HEINE Optotechnik is a manufacturer of medical diagnostic instruments and is based in Gilching, near Munich, Germany. The company was founded in 1946 by the German physicist Helmut A. Heine and has been a family run company ever since.

A characteristic of the company is that from the initial idea to the finished product, almost all of the critical production steps are carried out in-house to ensure the high quality of the instruments produced. The company specializes in otoscopes, ophthalmoscopes, dermatoscopes, binocular loupes, laryngoscopes, stethoscopes, proctological instruments, fiber-optic examination lights and hand-held slit lamps.

HEINE Optotechnik is represented in over 120 countries around the world, with subsidiaries in Australia, Canada, the US and Switzerland as well as 3,000 representatives, importers and specialist dealers.

== History ==

In HEINE & Co. Medizinisch-Physikalische Werkstätten GmbH, owner Helmut A. Heine initially manufactured otoscopes and direct ophthalmoscopes from 1946 (when he established the company). Many materials and commodities were in short supply in Germany, which was still being rebuilt at the time. Therefore, he improvised and used commodities that were available during the post-war turmoil to make the first diagnostic instrument: empty and thus sustainably recyclable cartridge cases.
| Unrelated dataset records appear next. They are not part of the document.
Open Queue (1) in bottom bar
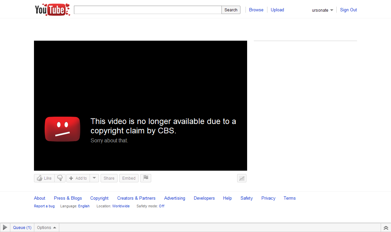This screenshot has width=391, height=232. pyautogui.click(x=22, y=228)
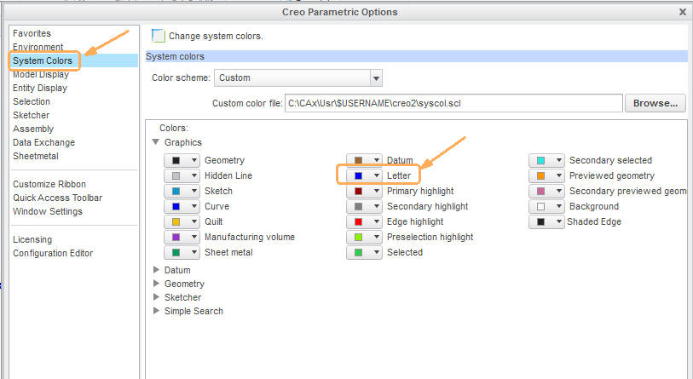Change the Background color swatch

click(x=546, y=206)
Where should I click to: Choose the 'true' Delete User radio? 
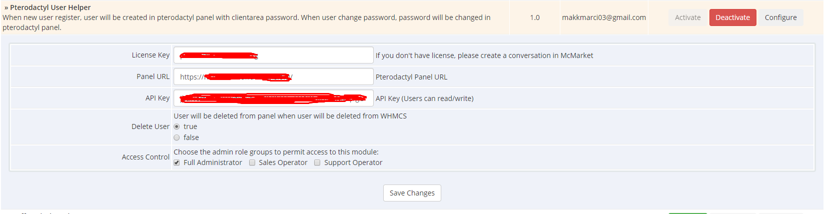click(x=177, y=127)
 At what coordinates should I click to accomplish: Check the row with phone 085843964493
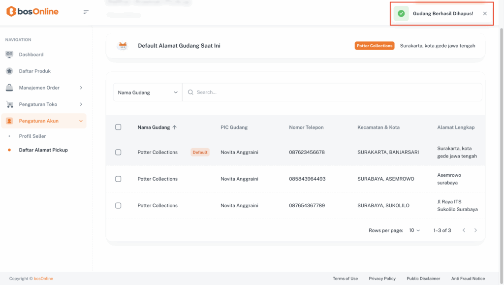(118, 179)
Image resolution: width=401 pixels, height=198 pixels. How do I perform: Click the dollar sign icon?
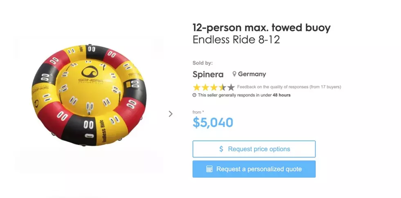tap(221, 149)
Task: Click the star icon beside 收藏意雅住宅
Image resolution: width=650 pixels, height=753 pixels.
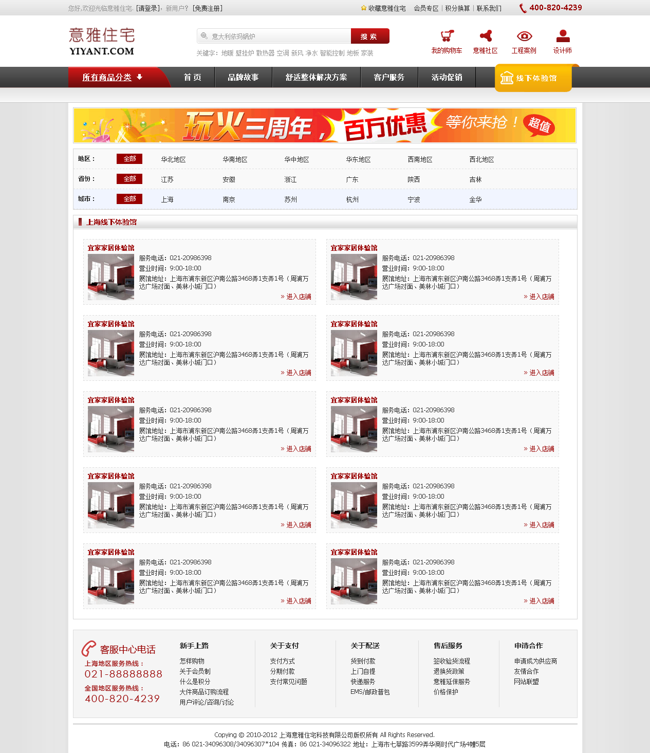Action: (364, 8)
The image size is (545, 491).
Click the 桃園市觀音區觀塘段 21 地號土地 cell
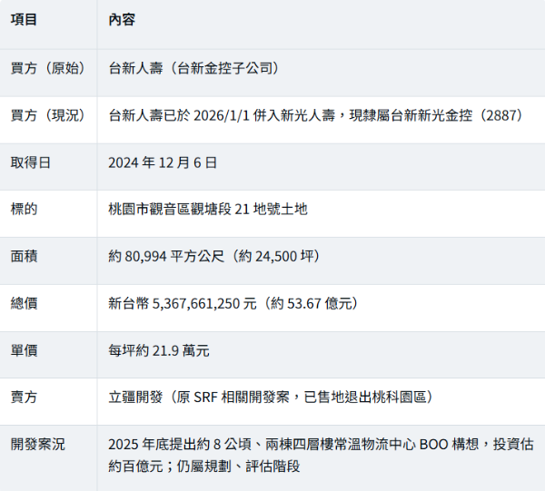[x=208, y=209]
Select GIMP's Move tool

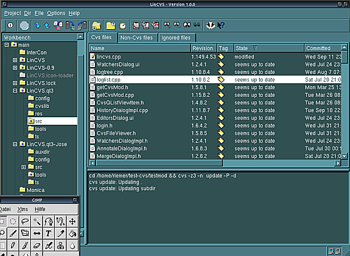point(72,221)
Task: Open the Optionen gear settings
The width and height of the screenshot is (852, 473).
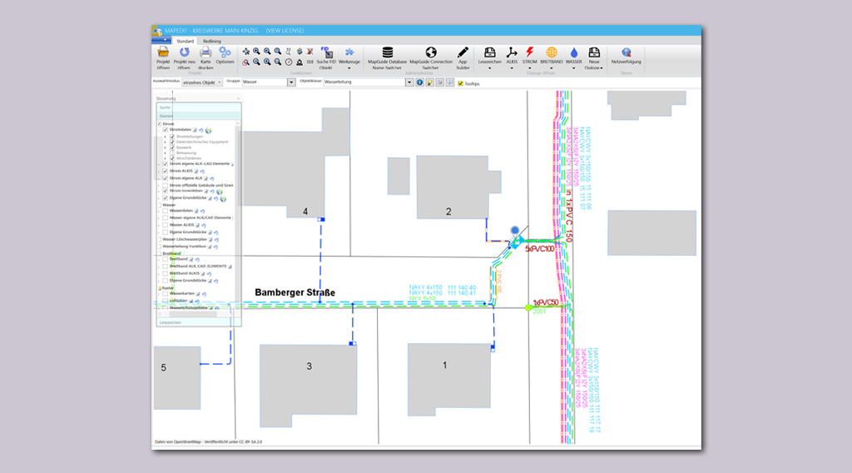Action: tap(225, 52)
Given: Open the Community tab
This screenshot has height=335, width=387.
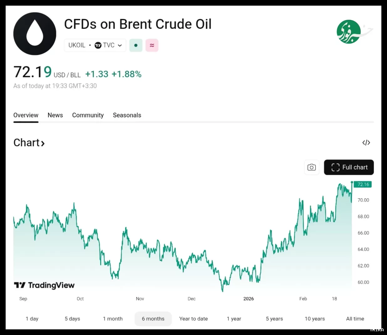Looking at the screenshot, I should click(x=88, y=115).
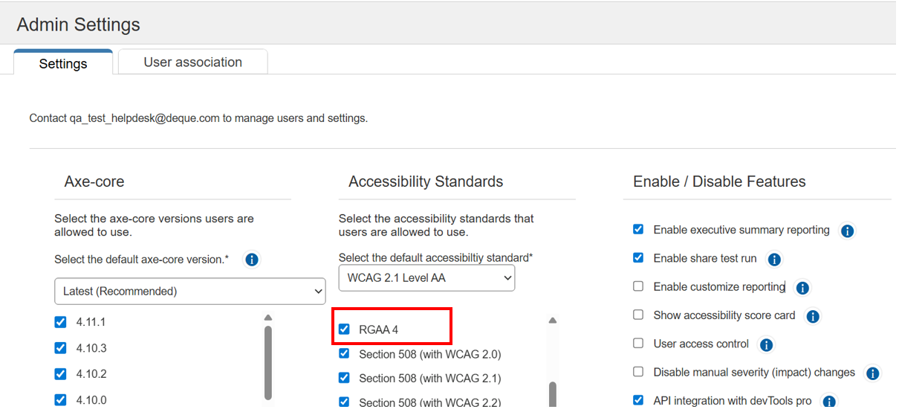The image size is (899, 418).
Task: Click scroll up arrow in axe-core list
Action: pos(267,318)
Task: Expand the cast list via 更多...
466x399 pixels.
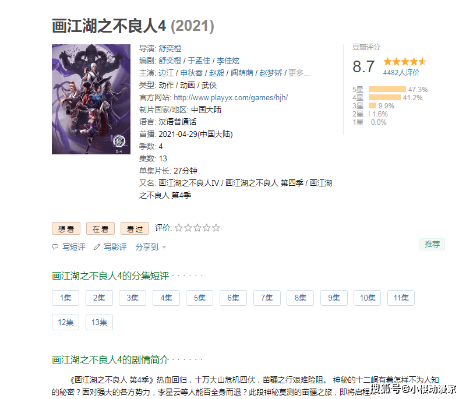Action: (x=299, y=73)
In 2020 the entire company moved from its former headquarters in Herrsching to newly built corporate headquarters in Gilching, just outside Munich. All of the corporate divisions, such as Development, Tool Construction, Optics and other production-related divisions, not to mention Administration, are now located under the same roof in the new building.

== Quality system ==

HEINE has installed and maintains a documented quality system, which meet the international standards DIN EN ISO 9001, DIN EN ISO 13485 and the European Medical Device Regulations MDD 93/ 42 EEC.

== Awards ==

2019: A German traditional brand, HEINE Optotechnik was awarded the ‘German Standards – Brands of the Century’ seal in the Primary Diagnostic Instruments category.

2020: GOOD DESIGN® Award 2020 in the category ‚Medical‘ for the dermatoscopes DELTA 30 und DELTAone.

== Corporate social responsibility ==

HEINE signed the UN Global Compact and implements the UN's Ten Principles in the areas of human rights, labour standards, environmental protection and corruption prevention.

The company headquarters building in Gilching, south of Munich, is cooled in summer by a groundwater source heat pump and heated in winter by recovering energy from the waste heat generated from production machines. Greenery covers almost half of the site, as well as the roof.